Peers stumping for Avery Bradley in #FirstTeamAllDefense campaign

OAKLAND, Calif. -- Over the thumping bass of the music blaring inside the visitor's locker room at Oracle Arena following the Boston Celtics' streak-busting win over the Golden State Warriors on Friday night, Isaiah Thomas kept repeating his sales pitch.

"First-team All-Defense!"

A couple of stalls down, Avery Bradley smiled and continued to dress, pretending not to hear his All-Star backcourt partner stumping for his inclusion in the NBA's end-of-season defensive honors. Celtics big man Jared Sullinger heard Thomas as he walked by and joined the rally.

"First-team All-Defense!"

Five hundred miles to the north, Portland Trail Blazers guard C.J. McCollum, who had gotten a taste of Bradley's on-ball defense just 24 hours earlier during Boston's visit to Oregon, echoed the sentiment while watching the Celtics and Warriors on national TV.

"Avery Bradley [is] the best perimeter defender in the league, and I don't think it's close," tweeted McCollum, ending his message with the hashtag #FirstTeamAllDefense. McCollum was repeating teammate Damian Lillard, who sought out Bradley after Thursday's game to tell him he thought he was the NBA's top perimeter defender.

Not that this sort of chatter is particularly new for Bradley. Back in late February, after he produced a game-saving block on Gordon Hayward during a win over the Utah Jazz, Celtics president of basketball operations Danny Ainge tweeted, "I just expect Avery to get stops. He's the best perimeter defender in the league."

It's been three seasons since Bradley made his lone appearance on the NBA All-Defensive Teams list, earning a second-team nod in the final year of Boston's most recent Big Three era. Maybe masked while Boston climbed back into the league spotlight was that Bradley has never stopped being a defensive menace while typically tasked with checking the opposition's top scoring guard.

With a star cast around him during his early days in the league, Bradley was able to distinguish himself on the defensive end and had the freedom to be more aggressive at times with someone like Kevin Garnett behind him. At the end of the 2012-13 season, we created the "Rip List" that chronicled all the star players in the league that Bradley had picked clean that year.

Bradley's role has changed a bit in the past three seasons. He is now Boston's most tenured player and has to shoulder more of an offensive load since the team moved Garnett, Paul Pierce and Rajon Rondo during this on-the-fly rebuild. The arrival of Marcus Smart in the 2014 draft and Jae Crowder in the Rondo swap has given Bradley some defensive-minded playmates on the perimeter. Now, when opposing players and coaches rave about Boston's defense, Bradley shares that credit.

But Boston's back-to-back this week matched Bradley up against two of the league's top scorers in Lillard and Curry (and, in his downtime, Bradley got to chase McCollum and Klay Thompson, as well). Bradley helped limit Lillard to 14 points on 3-of-16 shooting, while Curry was alarmingly quiet beyond a monster third-quarter outburst on Friday while finishing with a modest -- by his MVP standards, at least -- 29 points on 9-of-19 shooting.

Bradley and his cohorts forced Curry and Lillard to combine for 12 turnovers in those two games. Curry hit a barrage of third-quarter 3-pointers on Friday, but to avoid Bradley that sometimes meant pulling up from one step inside the midcourt logo.

Even before Friday's game, Warriors coach Steve Kerr said he agreed with Lillard's assessment that Bradley is the league's best perimeter defender.

"He just puts a lot of pressure on the ball.
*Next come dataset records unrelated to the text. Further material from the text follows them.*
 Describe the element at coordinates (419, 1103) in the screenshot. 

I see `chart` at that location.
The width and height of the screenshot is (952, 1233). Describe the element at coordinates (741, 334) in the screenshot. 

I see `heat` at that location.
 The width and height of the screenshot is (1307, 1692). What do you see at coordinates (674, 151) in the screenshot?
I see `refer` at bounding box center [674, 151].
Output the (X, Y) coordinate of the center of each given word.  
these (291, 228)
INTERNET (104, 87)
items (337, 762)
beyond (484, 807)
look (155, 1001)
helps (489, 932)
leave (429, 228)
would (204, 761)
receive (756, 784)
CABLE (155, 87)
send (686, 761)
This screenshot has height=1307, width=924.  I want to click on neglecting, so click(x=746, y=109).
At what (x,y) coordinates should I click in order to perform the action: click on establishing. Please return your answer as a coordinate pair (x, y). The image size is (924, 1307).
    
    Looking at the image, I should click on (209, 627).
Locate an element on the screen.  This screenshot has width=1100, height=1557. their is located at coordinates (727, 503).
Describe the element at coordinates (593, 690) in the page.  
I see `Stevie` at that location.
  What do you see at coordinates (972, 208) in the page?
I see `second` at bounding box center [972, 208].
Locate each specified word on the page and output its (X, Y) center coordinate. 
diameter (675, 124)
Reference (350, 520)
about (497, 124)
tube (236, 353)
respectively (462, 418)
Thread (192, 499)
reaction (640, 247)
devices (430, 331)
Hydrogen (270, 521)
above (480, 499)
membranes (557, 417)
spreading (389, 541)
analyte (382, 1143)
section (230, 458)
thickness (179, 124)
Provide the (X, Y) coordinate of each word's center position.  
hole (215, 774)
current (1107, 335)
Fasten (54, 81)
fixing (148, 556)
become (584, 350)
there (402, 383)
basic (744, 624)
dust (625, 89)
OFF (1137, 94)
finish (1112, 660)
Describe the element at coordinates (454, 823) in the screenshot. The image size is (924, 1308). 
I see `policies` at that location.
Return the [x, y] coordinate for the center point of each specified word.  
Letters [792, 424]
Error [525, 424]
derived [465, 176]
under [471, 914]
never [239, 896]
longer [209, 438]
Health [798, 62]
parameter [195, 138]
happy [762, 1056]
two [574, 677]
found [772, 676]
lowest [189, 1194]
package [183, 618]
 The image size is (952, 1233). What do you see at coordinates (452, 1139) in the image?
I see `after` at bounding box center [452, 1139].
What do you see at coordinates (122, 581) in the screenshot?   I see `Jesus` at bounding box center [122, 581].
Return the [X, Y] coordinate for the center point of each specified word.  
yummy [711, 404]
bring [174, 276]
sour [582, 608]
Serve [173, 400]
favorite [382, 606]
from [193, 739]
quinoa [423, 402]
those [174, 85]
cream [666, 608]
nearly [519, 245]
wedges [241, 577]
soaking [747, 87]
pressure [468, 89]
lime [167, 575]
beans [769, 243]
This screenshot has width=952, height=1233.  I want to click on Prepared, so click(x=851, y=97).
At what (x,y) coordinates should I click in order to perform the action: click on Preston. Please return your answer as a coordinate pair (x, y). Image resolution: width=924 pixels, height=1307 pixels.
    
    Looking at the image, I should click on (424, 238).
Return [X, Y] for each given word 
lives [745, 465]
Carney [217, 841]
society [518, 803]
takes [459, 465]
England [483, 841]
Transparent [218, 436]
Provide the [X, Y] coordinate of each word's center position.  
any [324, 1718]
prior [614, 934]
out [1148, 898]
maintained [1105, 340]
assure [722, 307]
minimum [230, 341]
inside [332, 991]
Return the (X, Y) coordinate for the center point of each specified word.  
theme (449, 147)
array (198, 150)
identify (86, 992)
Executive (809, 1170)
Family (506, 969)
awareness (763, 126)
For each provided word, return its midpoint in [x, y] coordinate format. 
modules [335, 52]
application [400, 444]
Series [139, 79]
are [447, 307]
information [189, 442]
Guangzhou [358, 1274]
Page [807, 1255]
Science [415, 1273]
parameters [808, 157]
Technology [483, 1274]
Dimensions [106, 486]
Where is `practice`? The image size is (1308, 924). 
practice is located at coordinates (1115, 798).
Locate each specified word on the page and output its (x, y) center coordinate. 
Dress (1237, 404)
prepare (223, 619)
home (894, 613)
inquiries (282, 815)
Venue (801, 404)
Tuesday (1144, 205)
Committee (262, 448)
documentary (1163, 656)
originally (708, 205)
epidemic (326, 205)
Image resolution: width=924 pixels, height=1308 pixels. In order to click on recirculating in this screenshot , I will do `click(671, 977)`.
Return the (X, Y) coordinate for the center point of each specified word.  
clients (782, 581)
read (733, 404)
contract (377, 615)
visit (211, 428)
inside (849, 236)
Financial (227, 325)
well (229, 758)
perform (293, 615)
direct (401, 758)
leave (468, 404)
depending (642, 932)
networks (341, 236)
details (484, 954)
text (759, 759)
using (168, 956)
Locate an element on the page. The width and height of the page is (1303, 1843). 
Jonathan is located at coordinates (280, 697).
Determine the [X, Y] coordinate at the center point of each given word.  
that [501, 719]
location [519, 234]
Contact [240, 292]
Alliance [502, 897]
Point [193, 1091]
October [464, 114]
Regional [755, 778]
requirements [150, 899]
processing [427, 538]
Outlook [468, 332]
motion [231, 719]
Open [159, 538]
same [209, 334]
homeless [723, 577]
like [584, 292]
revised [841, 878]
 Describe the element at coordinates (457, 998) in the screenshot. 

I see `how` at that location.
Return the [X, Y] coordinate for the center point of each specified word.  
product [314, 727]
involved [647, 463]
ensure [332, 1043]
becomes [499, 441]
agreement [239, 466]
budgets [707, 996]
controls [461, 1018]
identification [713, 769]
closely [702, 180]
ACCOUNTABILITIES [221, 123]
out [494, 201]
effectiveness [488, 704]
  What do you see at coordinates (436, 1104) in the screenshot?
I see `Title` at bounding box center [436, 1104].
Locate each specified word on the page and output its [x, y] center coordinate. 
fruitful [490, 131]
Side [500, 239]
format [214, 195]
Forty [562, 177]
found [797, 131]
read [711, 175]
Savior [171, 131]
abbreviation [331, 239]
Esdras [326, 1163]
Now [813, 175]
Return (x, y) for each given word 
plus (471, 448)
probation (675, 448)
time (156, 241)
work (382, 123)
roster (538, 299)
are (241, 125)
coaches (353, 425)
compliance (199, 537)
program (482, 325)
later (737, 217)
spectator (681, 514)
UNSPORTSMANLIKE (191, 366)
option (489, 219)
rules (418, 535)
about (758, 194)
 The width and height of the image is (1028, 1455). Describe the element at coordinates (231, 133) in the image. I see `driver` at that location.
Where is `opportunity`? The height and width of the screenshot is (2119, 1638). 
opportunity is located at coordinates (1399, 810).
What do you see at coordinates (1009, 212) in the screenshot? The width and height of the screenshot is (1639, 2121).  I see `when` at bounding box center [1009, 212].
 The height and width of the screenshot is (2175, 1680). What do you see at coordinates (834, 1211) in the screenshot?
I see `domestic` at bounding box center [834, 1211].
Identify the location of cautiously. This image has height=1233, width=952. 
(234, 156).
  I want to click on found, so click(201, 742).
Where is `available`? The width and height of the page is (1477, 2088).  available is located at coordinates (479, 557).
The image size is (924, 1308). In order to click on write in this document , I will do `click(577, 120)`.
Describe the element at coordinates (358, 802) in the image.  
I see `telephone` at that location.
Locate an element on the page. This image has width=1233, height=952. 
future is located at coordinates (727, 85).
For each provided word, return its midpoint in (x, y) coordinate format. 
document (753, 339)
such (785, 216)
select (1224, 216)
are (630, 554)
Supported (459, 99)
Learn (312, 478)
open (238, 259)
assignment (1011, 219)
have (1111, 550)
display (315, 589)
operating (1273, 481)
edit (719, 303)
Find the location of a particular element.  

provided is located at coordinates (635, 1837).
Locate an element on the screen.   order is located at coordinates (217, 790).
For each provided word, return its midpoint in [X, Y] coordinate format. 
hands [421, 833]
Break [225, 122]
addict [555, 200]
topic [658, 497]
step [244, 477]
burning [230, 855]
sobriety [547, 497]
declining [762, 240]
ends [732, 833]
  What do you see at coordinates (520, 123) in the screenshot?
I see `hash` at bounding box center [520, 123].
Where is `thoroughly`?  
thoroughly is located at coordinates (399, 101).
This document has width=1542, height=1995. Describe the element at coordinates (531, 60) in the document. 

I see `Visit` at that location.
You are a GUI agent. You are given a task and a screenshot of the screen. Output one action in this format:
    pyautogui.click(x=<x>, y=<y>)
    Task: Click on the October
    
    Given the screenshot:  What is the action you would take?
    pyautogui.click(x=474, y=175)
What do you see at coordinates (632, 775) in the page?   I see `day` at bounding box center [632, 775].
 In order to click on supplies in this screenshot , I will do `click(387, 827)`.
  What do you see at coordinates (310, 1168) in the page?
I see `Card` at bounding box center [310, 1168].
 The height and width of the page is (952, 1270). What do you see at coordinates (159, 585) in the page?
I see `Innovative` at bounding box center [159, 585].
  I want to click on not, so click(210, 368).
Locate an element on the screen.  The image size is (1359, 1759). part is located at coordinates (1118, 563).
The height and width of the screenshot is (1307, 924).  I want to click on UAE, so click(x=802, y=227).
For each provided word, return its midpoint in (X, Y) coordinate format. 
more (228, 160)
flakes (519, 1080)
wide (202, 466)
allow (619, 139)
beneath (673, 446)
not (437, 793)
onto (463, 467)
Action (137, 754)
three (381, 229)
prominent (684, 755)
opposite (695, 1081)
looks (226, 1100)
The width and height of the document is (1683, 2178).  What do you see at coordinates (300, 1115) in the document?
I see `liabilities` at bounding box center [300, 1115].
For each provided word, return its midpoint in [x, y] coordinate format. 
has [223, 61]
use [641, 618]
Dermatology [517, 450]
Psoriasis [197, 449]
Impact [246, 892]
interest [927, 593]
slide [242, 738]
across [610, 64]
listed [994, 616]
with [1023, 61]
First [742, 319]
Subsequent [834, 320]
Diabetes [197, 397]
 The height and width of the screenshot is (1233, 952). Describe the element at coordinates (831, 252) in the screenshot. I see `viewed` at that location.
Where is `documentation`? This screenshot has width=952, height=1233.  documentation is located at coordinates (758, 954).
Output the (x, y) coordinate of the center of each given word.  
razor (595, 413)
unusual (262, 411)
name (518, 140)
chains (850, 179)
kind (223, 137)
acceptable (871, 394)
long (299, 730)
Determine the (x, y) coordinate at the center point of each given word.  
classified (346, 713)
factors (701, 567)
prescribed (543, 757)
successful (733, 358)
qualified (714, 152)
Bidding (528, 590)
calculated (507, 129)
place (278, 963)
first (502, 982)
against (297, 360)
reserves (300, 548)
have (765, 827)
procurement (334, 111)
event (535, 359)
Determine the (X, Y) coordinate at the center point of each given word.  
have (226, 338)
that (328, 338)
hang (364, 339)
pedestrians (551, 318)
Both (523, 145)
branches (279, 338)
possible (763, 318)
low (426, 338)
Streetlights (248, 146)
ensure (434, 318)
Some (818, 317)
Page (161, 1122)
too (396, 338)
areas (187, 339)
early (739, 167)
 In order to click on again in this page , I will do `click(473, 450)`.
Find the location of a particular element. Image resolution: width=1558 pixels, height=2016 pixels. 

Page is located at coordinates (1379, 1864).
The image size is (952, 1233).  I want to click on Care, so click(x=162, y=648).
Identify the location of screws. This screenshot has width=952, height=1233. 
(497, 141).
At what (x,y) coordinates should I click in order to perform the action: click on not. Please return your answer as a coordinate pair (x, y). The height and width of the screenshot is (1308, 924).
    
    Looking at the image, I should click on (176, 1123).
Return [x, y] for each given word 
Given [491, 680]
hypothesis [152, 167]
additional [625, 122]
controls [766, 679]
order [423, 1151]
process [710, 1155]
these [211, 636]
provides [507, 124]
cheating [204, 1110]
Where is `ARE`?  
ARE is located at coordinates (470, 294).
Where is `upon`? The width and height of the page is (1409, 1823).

He’s got long arms, very quick feet and good anticipation. He knows what people are doing and he oftentimes jumps plays as they’re happening or before they happen," Kerr said. "So, I agree with Damian. I think Avery Bradley’s as good of an on-ball defender as there is in the league. I think that’s a fair assessment.

"And Marcus Smart is right there with him. I think it’s one of the strengths of Boston’s team is their perimeter ball pressure and their ability to disrupt plays and force turnovers."

For the season, the NBA's player-tracking data shows that Bradley is holding his opponents to 41.9 percent shooting, or 2.1 percent below those players' season averages. That's not a number that leaps off the page, but when you consider the quality of scorer that Bradley is tasked with guarding on a nightly basis, it only makes that number seem much more impressive.

And much of what Bradley does defensively is impossible to truly quantify. The in-your-jersey defense that forces his player to throw the ball away or Bradley's ability to race over a screen to prevent a 3-point attempt is hard to reflect in even the most advanced of available metrics.

But Bradley's teammates want to make sure he's rewarded at season's end when the league's coaches vote for the All-Defensive honors. They know how important Bradley is to a team with the fifth-best defensive rating in the league.

"[Bradley] deserves [the honor]," Sullinger said. "[His defensive efforts] might not show up in the stat sheet, but the way he defends, the way he does so many things on the ball, how he affects the ball, he deserves first-team All-Defense."